In conclusion, despite the broadening scope of telemedicine and rapid roll-out during
the COVID-19, systemic issues such as organizational readiness, including digital
maturity, licensing, regulatory hurdles, reimbursements, ability to be used by all
groups, including the oldest and those with disabilities, infrastructural issues and
geographical and digital disparities in telemedicine adoption warrant urgent attention
[Bhaskar et al. (a); Bhaskar et al. (b)]. Future efforts should pivot around increasing
telemedicine access and provision to those from marginalized communities and under-resourced
settings (7).

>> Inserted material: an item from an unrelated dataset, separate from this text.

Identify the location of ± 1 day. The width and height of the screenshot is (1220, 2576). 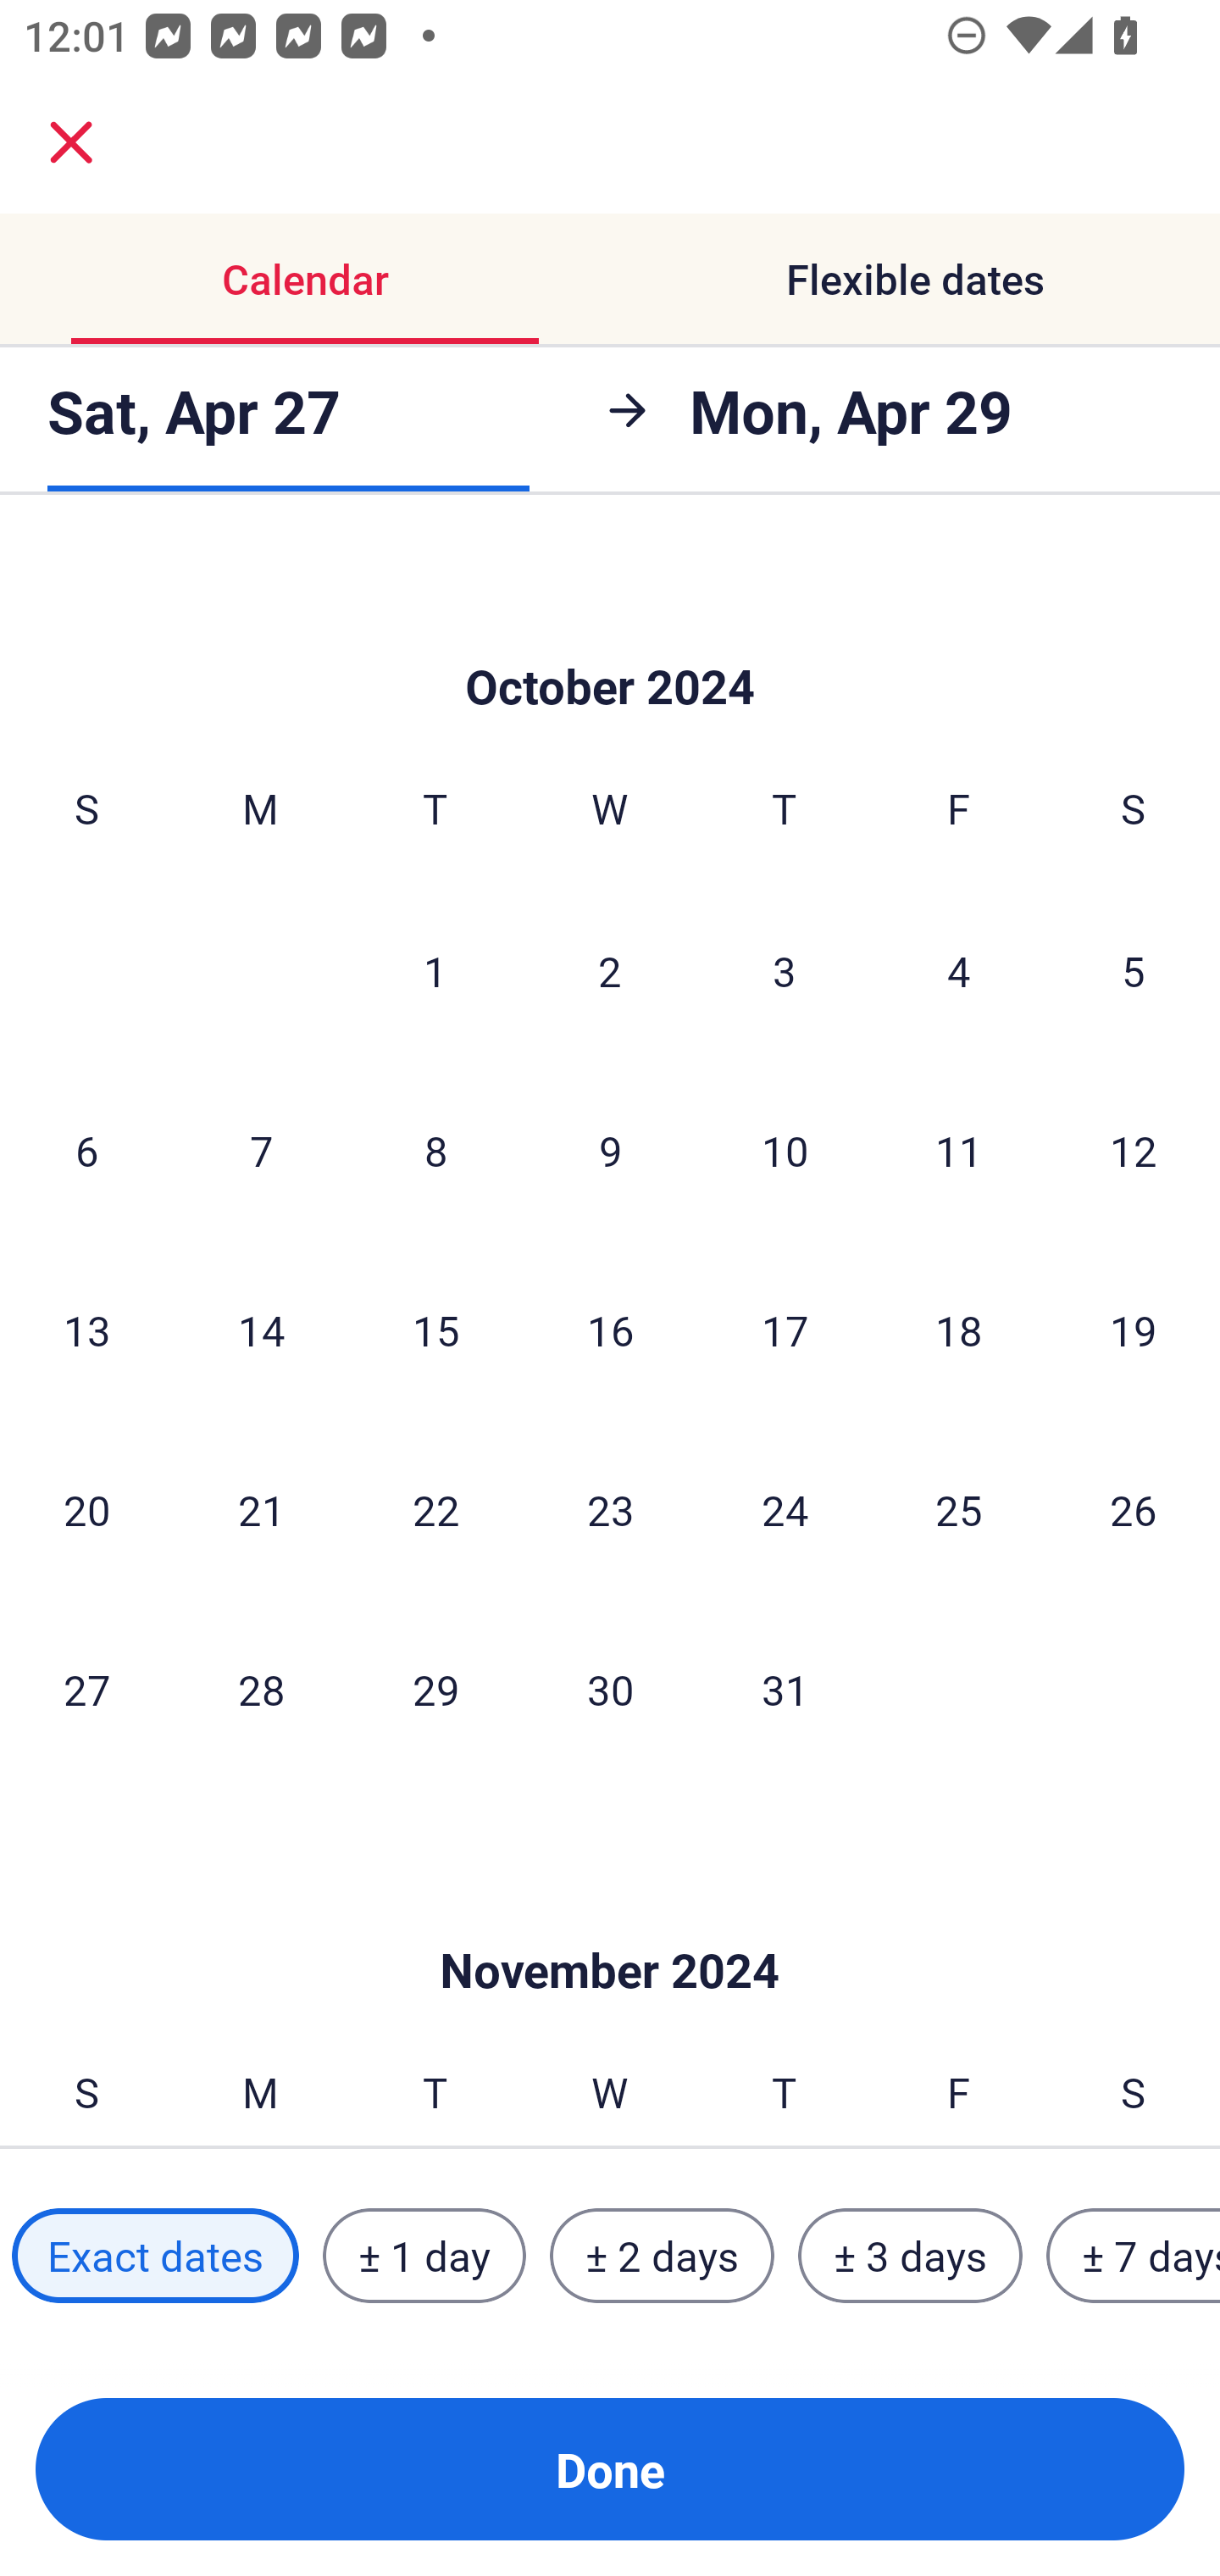
(424, 2255).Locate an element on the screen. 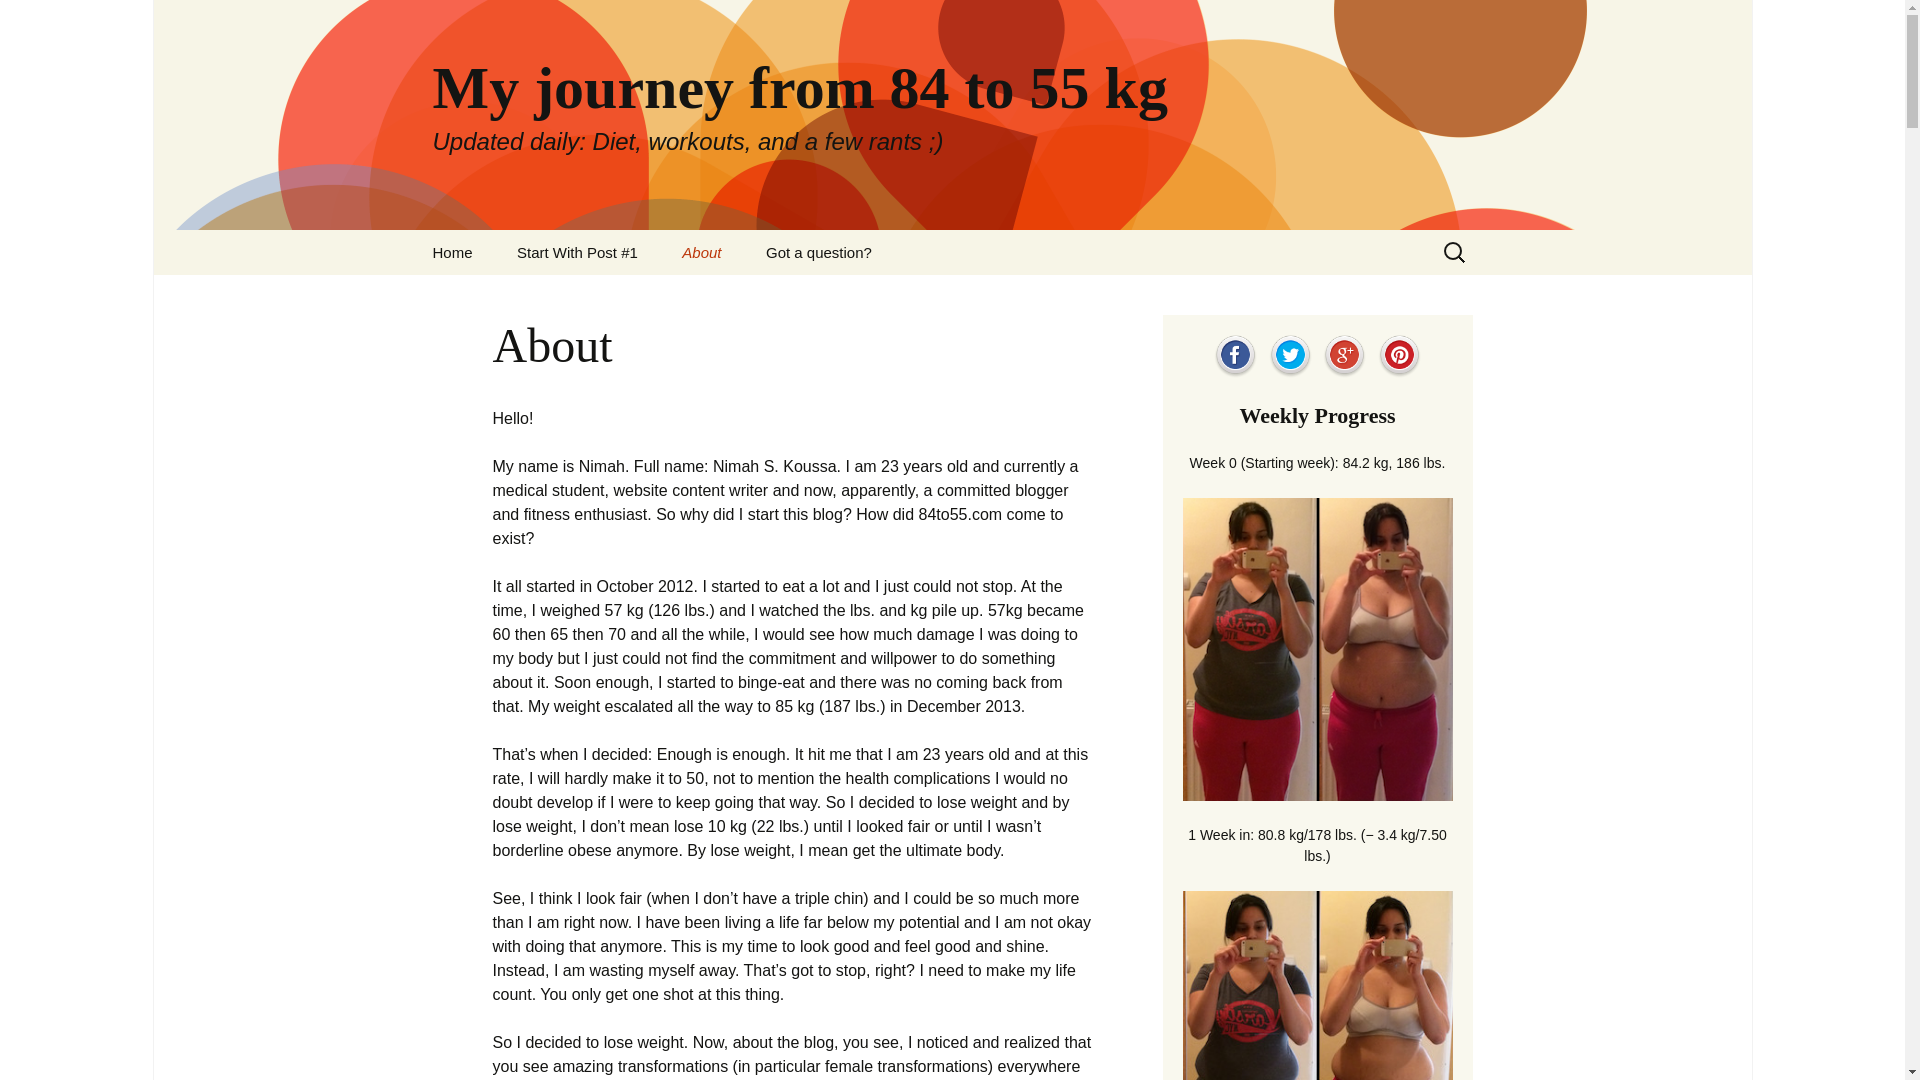 Image resolution: width=1920 pixels, height=1080 pixels. Search for: is located at coordinates (1455, 252).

Telemedicine could play an important role in expanding the outreach
to remote areas and those from vulnerable backgrounds (8, 9), as well as to developed
and under-developed nations carrying a disproportionate burden of vulnerable communities
[Bhaskar et al. (a)]. This should be complemented with efforts to standardize telemedicine
care and/or workflows using common tools for the clinical examination which could
improve telemedicine practice and quality of care (10). The increasing use and expansion
of telemedicine are likely to persist beyond the COVID-19; therefore, building equitable
telehealth systems should be central to our preparedness and public health response
for the future, especially in the advent of a future pandemic.
Author's Note
The COVID-19 pandemic is causing an unprecedented public health crisis impacting healthcare
systems, healthcare workers, and communities. The COVID-19 Pandemic Health System
REsilience PROGRAM (REPROGRAM) consortium is formed to champion the safety of healthcare
workers, policy development, and advocacy for global pandemic preparedness and action.
Author Contributions
All authors discussed the results and recommendations and contributed to the final
manuscript.
Conflict of Interest
The authors declare that the research was conducted in the absence of any commercial
or financial relationships that could be construed as a potential conflict of interest.